For years, the town has included budget line items for non-profit groups in the budget, with amounts ranging from $350,000 to the Pequot Library to $3,420 to the Fairfield Veteran Advisory and Information Services. Some of the allocations are mandatory, such as those to the Southwest Regional Communications Center.

About two years ago, a special committee was set up to look into how the town determines which non-profits to fund, and whether it should continue the practice at all. Under earlier recommendations form the panel, non-profits now have to provide specific budgetary information to the town budget director before the annual process of assembling the budget for a new fiscal year begins.

The latest recommendations were presented to the Board of Selectmen last week by Chairman Chris DeWitt, who also serves on the Board of Finance.
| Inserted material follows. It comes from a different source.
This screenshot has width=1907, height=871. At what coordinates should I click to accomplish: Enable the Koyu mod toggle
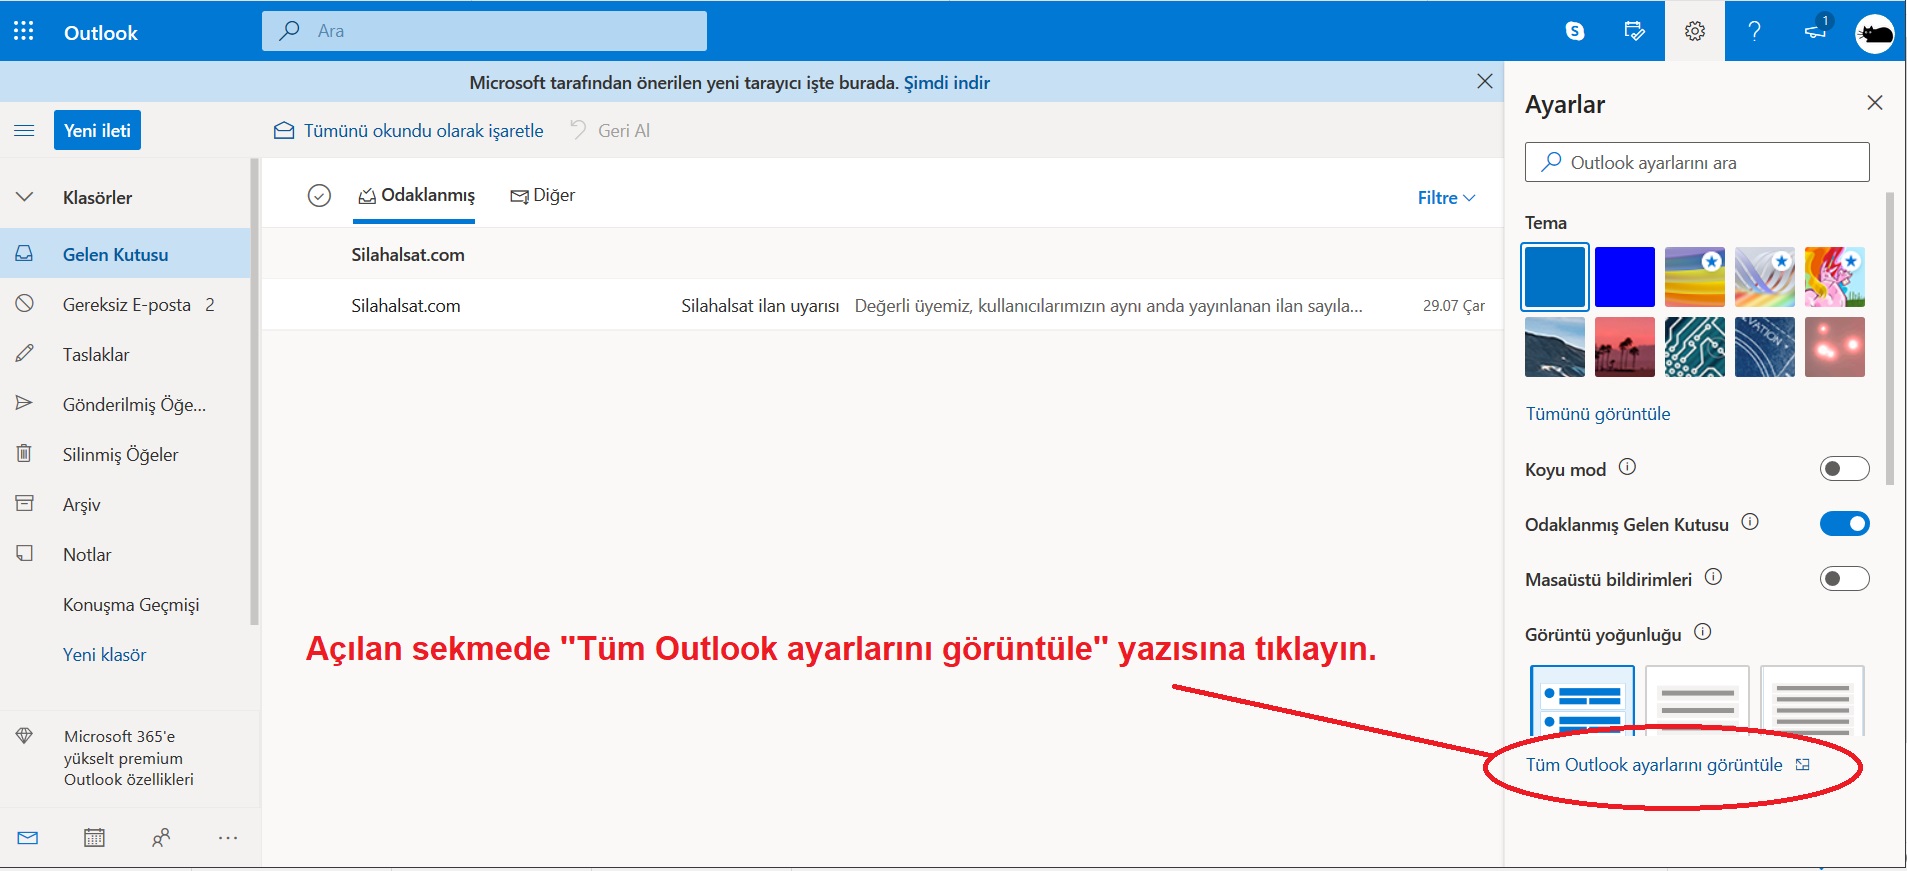tap(1844, 469)
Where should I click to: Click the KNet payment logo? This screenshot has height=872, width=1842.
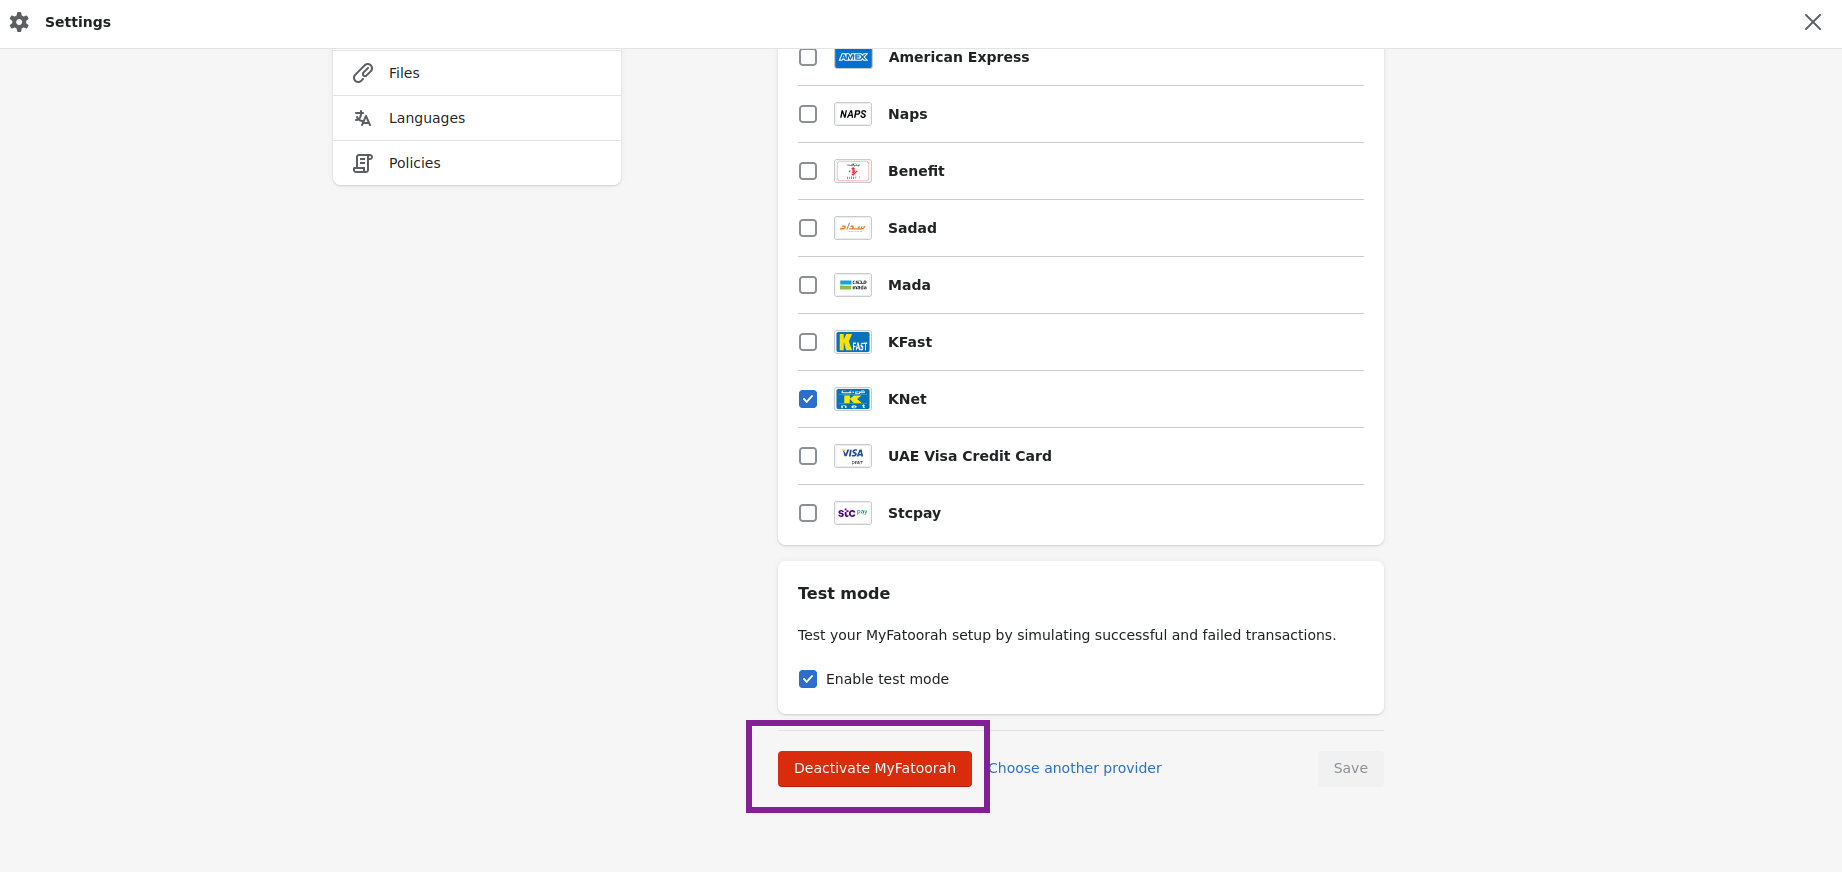coord(853,399)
No action was taken by the selectmen.

DeWitt said rather than have the selectmen, the finance board and the Representative Town Meeting go through each group's request individually, the recommendation is to have the first selectman designate a lump sum, similar to how the Board of Education budget is treated.

Each of the boards would vote on the lump sum, but not how it would be allocated or which organizations would receive funding.

The decision on which groups, and how much, would be made either by an appointed volunteer committee or a professional charitable foundation.

"We're clearly not experts in the field," DeWitt said, of the non-profits. The recommendations also call for the establishment of criteria like eligibility requirements, purpose and use of funds, performance and financial benchmarks. "There should be a cost-benefits analysis," DeWitt said.

First Selectman Michael Tetreau said it would be a mistake to categorize the money non-profits receive from the town as a donation. "These are people that are literally providing services to the town," he said. "Right now, I haven't found a lot of overlap in services" between the town and the non-profits.

DeWitt agreed that there seemed to be "very few" overlaps.

The committee approved the recommendations the night before last week's selectmen's meeting, by a 4 to 0 vote, with one abstention. That one abstention was Selectman Cristin McCarthy Vahey, who also serves on the committee. "I didn't feel I had enough time to work through it and get feedback," she said.

Selectman Kevin Kiley said of the non-profit funding recommendation, with the 2014-15 budget process already started, "I don't see there being enough time or bandwidth to get that done."